▶ _Directions_
If a line in the listing below has the string "Image", copy it out.

★ ★ ★ ★ ★

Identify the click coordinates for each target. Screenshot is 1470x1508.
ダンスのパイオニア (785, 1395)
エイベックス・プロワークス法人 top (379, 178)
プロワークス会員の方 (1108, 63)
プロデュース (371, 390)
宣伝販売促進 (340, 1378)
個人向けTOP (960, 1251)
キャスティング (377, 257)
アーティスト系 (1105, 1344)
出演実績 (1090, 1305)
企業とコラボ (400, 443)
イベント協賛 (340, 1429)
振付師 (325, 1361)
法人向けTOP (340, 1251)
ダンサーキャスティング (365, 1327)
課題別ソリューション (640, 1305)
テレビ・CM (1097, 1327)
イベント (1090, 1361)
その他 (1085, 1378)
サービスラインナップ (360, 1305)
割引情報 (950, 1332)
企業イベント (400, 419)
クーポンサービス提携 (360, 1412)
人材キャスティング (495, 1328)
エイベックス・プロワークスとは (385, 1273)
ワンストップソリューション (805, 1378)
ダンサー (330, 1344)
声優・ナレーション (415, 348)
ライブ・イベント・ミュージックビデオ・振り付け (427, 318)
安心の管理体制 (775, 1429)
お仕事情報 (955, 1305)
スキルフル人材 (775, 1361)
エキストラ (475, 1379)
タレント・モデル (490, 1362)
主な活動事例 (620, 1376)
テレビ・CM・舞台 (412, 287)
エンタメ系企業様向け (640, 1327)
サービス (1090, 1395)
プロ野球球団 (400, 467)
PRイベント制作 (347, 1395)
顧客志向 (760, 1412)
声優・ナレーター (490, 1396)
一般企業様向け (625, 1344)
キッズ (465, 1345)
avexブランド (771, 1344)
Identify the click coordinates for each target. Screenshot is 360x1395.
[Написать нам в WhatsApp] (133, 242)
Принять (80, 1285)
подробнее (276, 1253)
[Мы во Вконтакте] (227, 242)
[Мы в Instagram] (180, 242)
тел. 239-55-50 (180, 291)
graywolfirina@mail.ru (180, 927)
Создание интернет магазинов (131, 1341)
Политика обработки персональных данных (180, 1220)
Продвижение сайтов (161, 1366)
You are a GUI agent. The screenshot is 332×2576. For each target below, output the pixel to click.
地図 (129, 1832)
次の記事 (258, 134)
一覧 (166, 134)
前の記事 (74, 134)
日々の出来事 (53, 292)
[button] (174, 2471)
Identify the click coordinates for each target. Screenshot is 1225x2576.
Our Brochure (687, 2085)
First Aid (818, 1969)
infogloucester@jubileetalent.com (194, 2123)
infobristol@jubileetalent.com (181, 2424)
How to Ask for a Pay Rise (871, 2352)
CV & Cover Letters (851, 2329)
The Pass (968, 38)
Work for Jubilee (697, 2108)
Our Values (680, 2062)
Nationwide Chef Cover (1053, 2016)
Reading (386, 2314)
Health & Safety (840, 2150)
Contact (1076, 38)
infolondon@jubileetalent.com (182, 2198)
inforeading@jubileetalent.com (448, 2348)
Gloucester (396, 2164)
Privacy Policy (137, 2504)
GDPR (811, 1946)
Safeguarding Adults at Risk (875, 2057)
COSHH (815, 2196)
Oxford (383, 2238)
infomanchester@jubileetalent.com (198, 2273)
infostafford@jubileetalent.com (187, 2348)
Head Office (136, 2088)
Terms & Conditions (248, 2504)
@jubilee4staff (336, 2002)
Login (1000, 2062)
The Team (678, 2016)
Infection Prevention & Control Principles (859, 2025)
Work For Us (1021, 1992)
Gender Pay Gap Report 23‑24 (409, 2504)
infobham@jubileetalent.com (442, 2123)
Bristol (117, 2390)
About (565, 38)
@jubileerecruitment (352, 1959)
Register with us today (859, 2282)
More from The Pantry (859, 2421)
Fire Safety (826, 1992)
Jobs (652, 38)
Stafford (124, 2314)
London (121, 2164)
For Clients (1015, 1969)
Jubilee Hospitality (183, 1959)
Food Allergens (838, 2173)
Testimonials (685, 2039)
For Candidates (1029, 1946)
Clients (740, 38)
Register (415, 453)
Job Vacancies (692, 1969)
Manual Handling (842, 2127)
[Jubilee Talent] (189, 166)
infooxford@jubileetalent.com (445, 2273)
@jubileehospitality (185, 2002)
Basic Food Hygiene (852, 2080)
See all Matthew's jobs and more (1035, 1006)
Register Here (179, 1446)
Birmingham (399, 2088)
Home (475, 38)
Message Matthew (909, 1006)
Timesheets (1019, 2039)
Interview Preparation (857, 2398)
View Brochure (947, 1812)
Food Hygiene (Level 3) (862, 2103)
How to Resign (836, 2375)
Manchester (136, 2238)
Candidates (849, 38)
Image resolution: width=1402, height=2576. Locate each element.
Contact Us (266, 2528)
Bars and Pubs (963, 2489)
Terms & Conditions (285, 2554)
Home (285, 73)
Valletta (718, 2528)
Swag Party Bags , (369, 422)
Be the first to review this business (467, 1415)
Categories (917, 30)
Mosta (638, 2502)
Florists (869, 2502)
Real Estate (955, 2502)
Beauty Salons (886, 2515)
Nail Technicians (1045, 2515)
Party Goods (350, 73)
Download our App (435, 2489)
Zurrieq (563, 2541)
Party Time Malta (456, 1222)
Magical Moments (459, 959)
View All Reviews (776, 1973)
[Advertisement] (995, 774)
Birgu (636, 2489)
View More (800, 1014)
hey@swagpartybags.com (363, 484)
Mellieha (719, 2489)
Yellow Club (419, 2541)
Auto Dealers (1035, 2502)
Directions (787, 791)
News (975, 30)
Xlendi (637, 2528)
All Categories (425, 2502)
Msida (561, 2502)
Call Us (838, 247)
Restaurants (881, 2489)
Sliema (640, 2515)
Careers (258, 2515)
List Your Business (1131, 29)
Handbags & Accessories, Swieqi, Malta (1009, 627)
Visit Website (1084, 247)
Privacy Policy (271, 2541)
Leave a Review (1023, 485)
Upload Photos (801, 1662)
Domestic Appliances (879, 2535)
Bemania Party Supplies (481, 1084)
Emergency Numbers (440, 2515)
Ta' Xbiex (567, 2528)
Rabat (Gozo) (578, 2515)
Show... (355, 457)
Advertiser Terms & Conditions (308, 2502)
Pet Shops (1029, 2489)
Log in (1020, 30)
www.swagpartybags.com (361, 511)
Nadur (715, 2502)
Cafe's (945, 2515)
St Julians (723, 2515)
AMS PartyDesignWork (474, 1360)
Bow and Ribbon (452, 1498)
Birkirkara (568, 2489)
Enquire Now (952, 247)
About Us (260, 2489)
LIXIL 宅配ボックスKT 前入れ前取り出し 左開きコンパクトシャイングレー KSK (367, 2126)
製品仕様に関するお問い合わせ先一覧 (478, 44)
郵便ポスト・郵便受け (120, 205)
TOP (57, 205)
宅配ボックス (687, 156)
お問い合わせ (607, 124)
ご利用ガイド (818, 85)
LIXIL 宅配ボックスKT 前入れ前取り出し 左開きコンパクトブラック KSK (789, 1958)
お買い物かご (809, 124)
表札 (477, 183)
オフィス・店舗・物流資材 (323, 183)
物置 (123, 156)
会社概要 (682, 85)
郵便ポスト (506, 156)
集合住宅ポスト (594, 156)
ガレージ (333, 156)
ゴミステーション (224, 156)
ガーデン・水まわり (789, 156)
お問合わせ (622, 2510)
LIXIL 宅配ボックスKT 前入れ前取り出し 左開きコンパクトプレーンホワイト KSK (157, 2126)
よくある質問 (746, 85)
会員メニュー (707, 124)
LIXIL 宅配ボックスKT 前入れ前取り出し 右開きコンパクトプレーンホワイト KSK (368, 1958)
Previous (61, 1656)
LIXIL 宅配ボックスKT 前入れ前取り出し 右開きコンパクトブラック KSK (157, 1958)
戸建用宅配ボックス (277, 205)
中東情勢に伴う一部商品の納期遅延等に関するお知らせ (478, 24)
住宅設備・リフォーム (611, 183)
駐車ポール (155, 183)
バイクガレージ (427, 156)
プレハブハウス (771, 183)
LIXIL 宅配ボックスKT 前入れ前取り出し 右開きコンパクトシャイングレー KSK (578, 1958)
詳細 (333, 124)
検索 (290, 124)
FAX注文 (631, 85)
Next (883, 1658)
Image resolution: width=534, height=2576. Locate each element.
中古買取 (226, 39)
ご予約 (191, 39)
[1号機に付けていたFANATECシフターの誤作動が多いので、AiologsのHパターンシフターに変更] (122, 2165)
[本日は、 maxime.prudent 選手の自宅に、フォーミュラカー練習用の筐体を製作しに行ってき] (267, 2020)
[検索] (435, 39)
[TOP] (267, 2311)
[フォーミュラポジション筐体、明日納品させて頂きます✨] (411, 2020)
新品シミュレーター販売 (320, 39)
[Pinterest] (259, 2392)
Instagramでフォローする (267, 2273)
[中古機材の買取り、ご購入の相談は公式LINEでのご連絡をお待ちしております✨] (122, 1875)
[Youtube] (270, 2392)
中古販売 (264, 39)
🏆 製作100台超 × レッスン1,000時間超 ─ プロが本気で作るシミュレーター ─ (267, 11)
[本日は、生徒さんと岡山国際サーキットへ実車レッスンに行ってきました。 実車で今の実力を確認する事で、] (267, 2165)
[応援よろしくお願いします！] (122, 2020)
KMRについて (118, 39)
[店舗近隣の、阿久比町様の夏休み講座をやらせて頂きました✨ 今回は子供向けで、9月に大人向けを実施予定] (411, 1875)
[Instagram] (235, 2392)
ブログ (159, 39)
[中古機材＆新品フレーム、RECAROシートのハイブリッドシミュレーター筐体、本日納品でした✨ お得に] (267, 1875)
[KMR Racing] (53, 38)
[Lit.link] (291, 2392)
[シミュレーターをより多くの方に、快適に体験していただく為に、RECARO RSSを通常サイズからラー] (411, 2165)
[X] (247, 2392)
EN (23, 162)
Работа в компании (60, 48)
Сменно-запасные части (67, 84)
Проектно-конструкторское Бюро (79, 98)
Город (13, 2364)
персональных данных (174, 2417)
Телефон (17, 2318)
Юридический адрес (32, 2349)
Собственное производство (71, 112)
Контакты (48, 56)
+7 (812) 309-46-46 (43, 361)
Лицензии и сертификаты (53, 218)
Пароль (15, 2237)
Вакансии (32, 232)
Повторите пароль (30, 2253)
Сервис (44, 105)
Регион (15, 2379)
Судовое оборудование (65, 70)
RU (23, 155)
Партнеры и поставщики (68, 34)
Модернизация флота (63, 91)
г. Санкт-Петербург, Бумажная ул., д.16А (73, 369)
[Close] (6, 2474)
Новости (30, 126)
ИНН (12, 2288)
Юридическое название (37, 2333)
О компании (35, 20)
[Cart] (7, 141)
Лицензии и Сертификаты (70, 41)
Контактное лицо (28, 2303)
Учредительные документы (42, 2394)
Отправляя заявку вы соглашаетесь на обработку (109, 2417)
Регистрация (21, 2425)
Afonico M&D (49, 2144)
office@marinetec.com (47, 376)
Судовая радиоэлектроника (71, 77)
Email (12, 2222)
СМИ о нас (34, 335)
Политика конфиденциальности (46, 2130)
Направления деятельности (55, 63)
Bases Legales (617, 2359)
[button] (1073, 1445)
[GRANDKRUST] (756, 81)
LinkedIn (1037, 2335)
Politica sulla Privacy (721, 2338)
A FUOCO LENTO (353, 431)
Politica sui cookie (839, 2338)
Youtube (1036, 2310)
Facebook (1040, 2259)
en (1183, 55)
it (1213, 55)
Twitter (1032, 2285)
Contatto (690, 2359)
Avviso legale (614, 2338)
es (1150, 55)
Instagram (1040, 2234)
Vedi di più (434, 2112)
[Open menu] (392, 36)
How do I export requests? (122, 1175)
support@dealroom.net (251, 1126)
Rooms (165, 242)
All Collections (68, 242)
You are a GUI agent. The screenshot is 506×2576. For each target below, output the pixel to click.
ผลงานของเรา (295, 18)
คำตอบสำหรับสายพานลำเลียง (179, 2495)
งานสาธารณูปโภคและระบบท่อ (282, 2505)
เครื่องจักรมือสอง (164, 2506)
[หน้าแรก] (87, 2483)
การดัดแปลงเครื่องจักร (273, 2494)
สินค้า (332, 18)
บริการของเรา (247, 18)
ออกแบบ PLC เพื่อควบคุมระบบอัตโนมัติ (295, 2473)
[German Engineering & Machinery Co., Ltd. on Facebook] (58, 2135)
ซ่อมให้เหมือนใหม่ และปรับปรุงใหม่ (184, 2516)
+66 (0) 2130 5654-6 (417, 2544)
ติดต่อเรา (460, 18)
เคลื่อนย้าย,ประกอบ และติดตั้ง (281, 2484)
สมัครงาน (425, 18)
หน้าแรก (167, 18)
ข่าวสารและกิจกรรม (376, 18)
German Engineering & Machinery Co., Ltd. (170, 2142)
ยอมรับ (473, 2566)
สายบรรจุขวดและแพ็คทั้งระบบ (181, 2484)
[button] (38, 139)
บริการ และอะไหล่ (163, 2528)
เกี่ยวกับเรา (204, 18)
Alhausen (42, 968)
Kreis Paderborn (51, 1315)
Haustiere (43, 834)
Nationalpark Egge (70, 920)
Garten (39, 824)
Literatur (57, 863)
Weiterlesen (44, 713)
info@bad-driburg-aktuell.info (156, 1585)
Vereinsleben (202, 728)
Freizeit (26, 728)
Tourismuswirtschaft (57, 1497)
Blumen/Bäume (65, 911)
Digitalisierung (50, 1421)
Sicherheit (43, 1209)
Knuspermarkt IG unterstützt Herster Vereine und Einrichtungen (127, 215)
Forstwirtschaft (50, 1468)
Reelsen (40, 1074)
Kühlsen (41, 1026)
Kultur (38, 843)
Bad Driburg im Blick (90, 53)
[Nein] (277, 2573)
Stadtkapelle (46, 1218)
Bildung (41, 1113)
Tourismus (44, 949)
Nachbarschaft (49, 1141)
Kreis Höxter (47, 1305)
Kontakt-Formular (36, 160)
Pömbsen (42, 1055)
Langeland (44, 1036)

★ ★ ★ ★ ★

▶ _Answer to the exercise_
Image resolution: width=1402, height=2576. Locate each element.
Image resolution: width=534, height=2576. Locate each element.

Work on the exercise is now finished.